South Korean manhwa artist

Lee Myung-jin (born 1974) is a South Korean manhwa author and artist. His work Ragnarok was adapted into the game Ragnarok Online by Gravity Corp. This game was later turned into an anime.

==History==
Lee was born in South Korea in 1974 and graduated from Holy Child Catholic School in Seoul with a degree in Visual Design. In 1992 he began work on his first manhwa series, An Evening When Something Good is About To Happen, which ran for four years (nine volumes) and won him the distinguished Champ Super Manhwa award from Super Champ, South Korea's top manhwa publisher. In the Americas, the series was instead called Lights Out.
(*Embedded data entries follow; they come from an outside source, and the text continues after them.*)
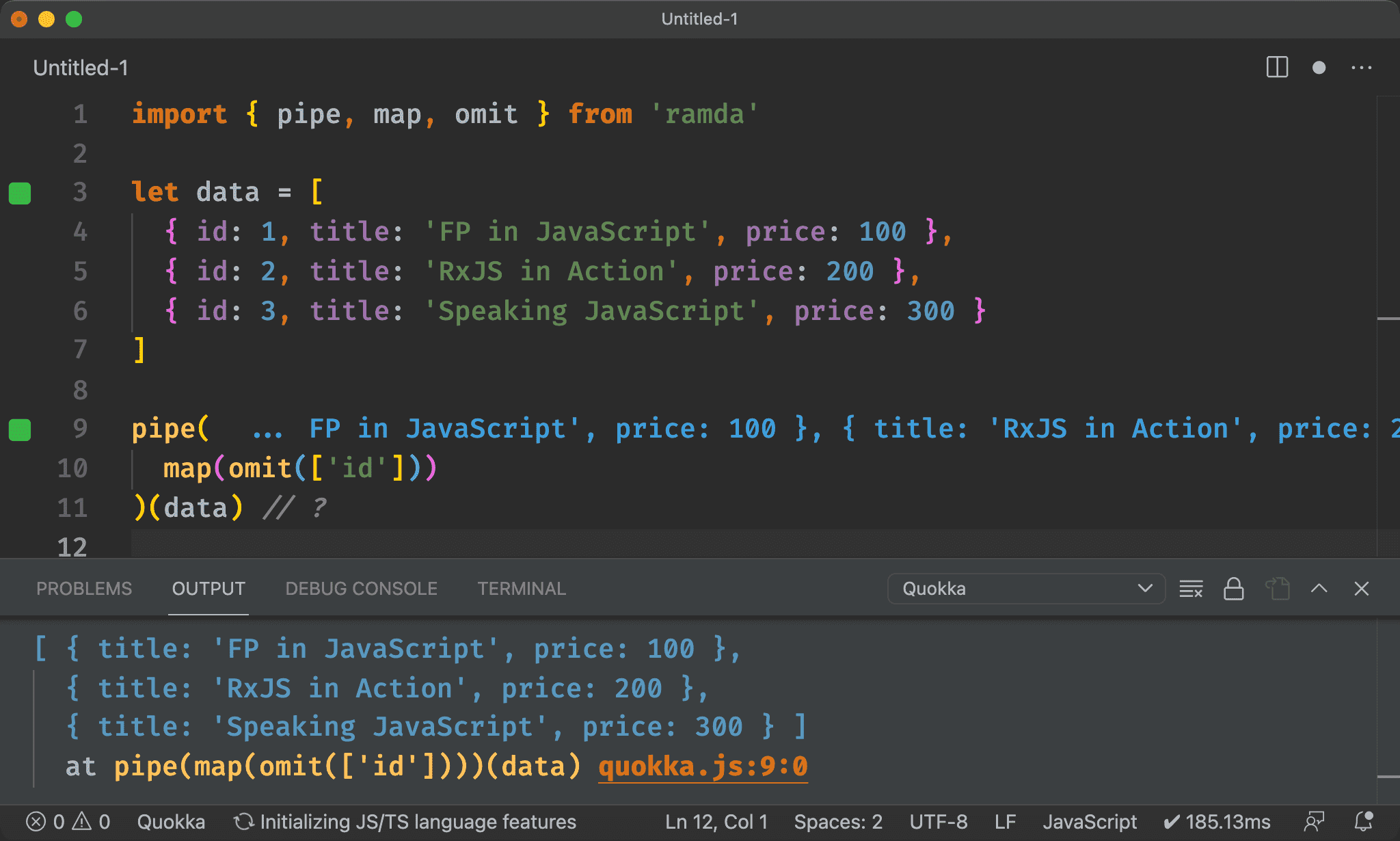The image size is (1400, 841).
Task: Click the close panel icon
Action: pos(1361,588)
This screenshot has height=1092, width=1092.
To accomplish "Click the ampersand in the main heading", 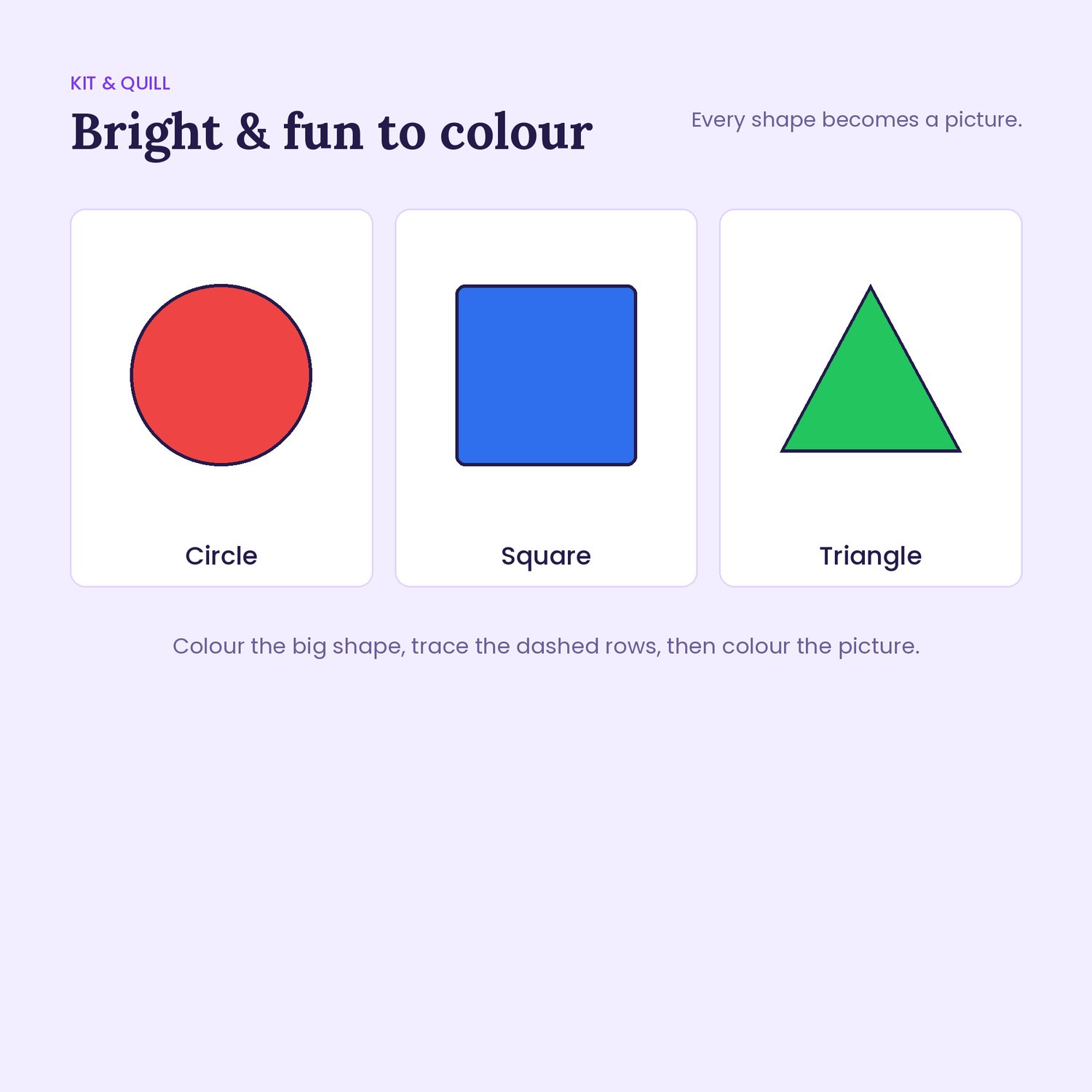I will click(x=253, y=133).
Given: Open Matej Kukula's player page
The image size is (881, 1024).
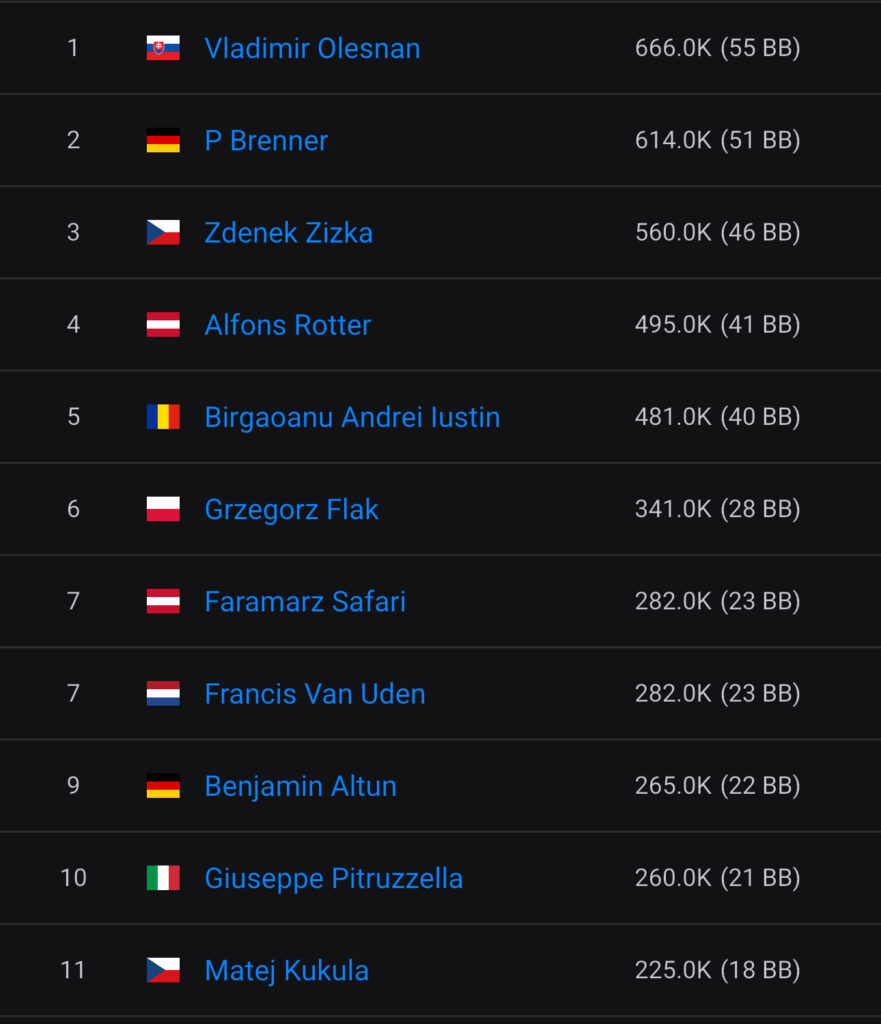Looking at the screenshot, I should point(286,971).

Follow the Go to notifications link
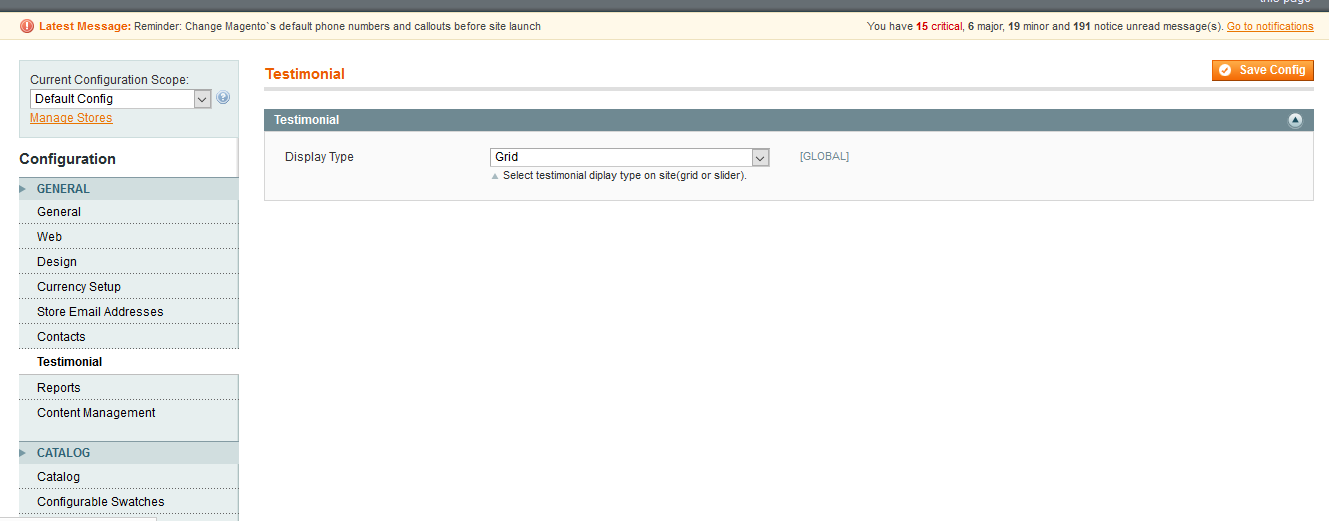(x=1270, y=26)
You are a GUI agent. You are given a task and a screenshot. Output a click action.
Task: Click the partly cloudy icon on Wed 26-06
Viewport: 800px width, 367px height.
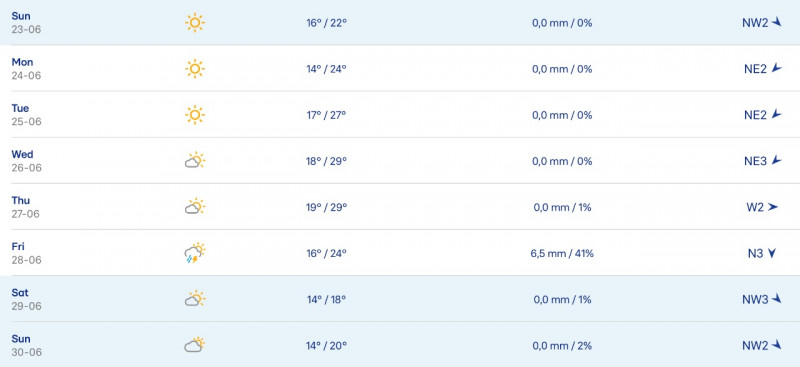point(195,161)
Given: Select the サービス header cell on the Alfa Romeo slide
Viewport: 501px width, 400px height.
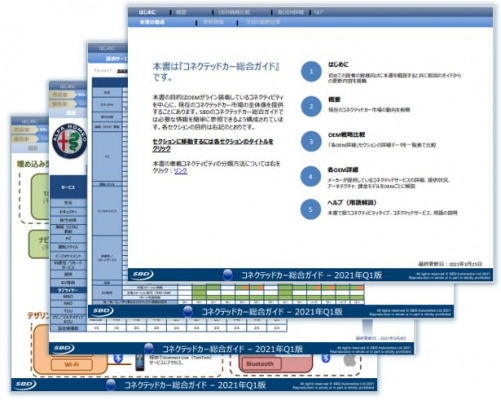Looking at the screenshot, I should coord(68,188).
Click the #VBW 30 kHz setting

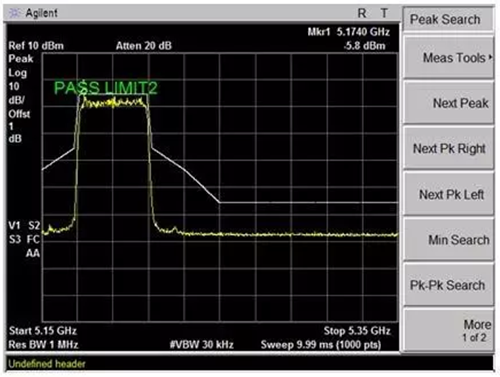click(x=202, y=344)

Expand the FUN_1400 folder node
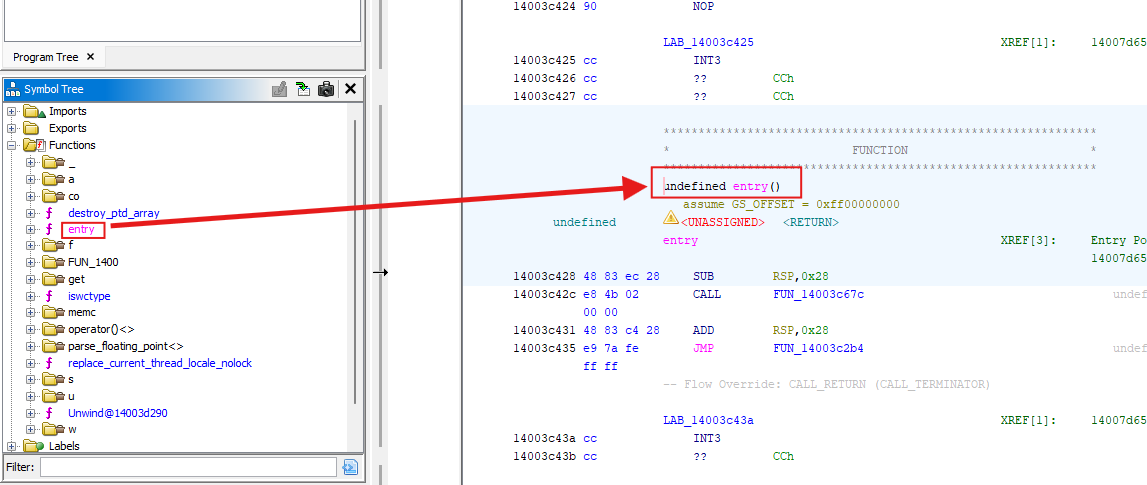31,262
In August 1995, he put his artistic career on hold to serve his mandatory two years in the South Korean military. Upon his return, he formed his studio Dive to Dream Sea and began work on Ragnarok (for Boy Champ), one of the top-selling manhwa of all time. Expanding upon his epic fantasy, Lee has also become involved in the creation of Ragnarok Online, a game that takes the RPG analogies and rules of his manhwa series to the next level. With concepts taken from his own series, there are multiple players, worlds, and enemies to control, attack, and rule, with character designs and scenes somewhat reminiscent of Final Fantasy. The game is in its finished form and has been distributed in over 100 countries by South Korean online game makers Gravity Corp.

In 2004, Ragnarok achieved a new milestone, becoming the first South Korean manhwa to inspire a Japanese anime series. Based on the character designs and sensibilities of the online game, Ragnarok the Animation was given a 26-episode series that was broadcast on TV Tokyo.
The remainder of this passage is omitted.